End-to-end unified optimization combining:

  • Representation Learning — features from gaze regions
  • Self-Rewarding Reinforcement Learning — optimizing gaze distribution for task benefits
image

Figure 4: Reinforcement learning–driven end-to-end active vision

---

Experimental Results

Image Classification

  • AdaptiveNN-DeiT-S:
  • Accuracy: 81.6%, Cost: 2.86 GFLOPs (5.4× savings)
  • AdaptiveNN-ResNet-50:
  • Accuracy: 79.1%, Cost: 3.37 GFLOPs (3.6× savings)

Interpretability

  • Gaze focuses on discriminative regions (e.g., animal heads, instrument details, machine parts)
  • Extends sequence when targets are small or distant
  • Strategy mirrors human fixations
image

---

Fine-Grained Visual Recognition

Tasks: CUB-200, NABirds, Oxford-IIIT Pet, Stanford Dogs, Stanford Cars, FGVC-Aircraft

Performance:

  • 5.8×–8.2× computational savings
  • Equal or better accuracy
  • No explicit localization supervision needed for focus
image

Figure 6: Fine-grained recognition results

Human-Like Behavior:

  • Similar gaze positioning and difficulty assessment patterns
  • Visual Turing Test: Humans could barely distinguish model vs. human gaze paths
image

Figure 7: Model–human perception consistency

---

From Perception to Embodied Intelligence

Applied to Vision–Language–Action (VLA) foundation models:

  • In complex scenarios:
  • 4.4–5.9× reduction in computation
  • Maintained task success rate
  • Improved reasoning and perception efficiency in embodied AI
image

---

Broader Impact and Application

AdaptiveNN links efficient perception with multi-platform AI content workflows:

Use case:

  • Publish vision insights to Douyin, Kwai, WeChat, Bilibili, Rednote, Facebook, Instagram, YouTube, LinkedIn, Pinterest, X
  • Monetize via open-source tools (开源地址)

---

Paper Link: https://www.nature.com/articles/s42256-025-01130-7

Read more

Translate the following blog post title into English, concise and natural.

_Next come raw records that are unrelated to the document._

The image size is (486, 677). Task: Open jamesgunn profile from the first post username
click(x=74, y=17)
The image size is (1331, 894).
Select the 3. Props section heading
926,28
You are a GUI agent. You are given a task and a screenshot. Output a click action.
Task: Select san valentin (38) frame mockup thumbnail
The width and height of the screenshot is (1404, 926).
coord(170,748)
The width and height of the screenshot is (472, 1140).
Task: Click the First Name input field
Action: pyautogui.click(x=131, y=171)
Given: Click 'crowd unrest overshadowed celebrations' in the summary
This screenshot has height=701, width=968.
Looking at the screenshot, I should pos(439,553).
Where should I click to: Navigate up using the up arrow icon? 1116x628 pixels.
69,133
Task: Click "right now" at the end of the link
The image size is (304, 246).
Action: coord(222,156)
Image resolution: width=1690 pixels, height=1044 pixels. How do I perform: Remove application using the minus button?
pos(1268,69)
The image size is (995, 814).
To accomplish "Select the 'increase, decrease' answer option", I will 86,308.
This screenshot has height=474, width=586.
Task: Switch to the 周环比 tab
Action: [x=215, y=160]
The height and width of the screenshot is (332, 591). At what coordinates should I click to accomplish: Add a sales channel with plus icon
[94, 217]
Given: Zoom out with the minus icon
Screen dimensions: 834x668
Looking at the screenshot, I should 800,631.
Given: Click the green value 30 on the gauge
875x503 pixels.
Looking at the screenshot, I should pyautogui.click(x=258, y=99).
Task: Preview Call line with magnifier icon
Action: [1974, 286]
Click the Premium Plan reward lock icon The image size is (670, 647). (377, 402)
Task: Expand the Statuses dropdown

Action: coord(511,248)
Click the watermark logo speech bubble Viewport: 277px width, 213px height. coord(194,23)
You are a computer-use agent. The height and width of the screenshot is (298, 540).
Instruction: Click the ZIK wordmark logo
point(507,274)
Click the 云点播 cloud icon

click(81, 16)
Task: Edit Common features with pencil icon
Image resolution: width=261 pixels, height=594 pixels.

Return plain text only without quotes. 哈佛大学 R 编程课程介绍

Harvard CS50: Introduction to Programming with R Harvard University offers exceptional beginner-friendly computer science courses. We’re excited to announce the release of Harvard CS50’s Introduction to Programming in R, a powerful language widely used for statistical computing, data science, and graphics. This course was developed by Carter Zenke.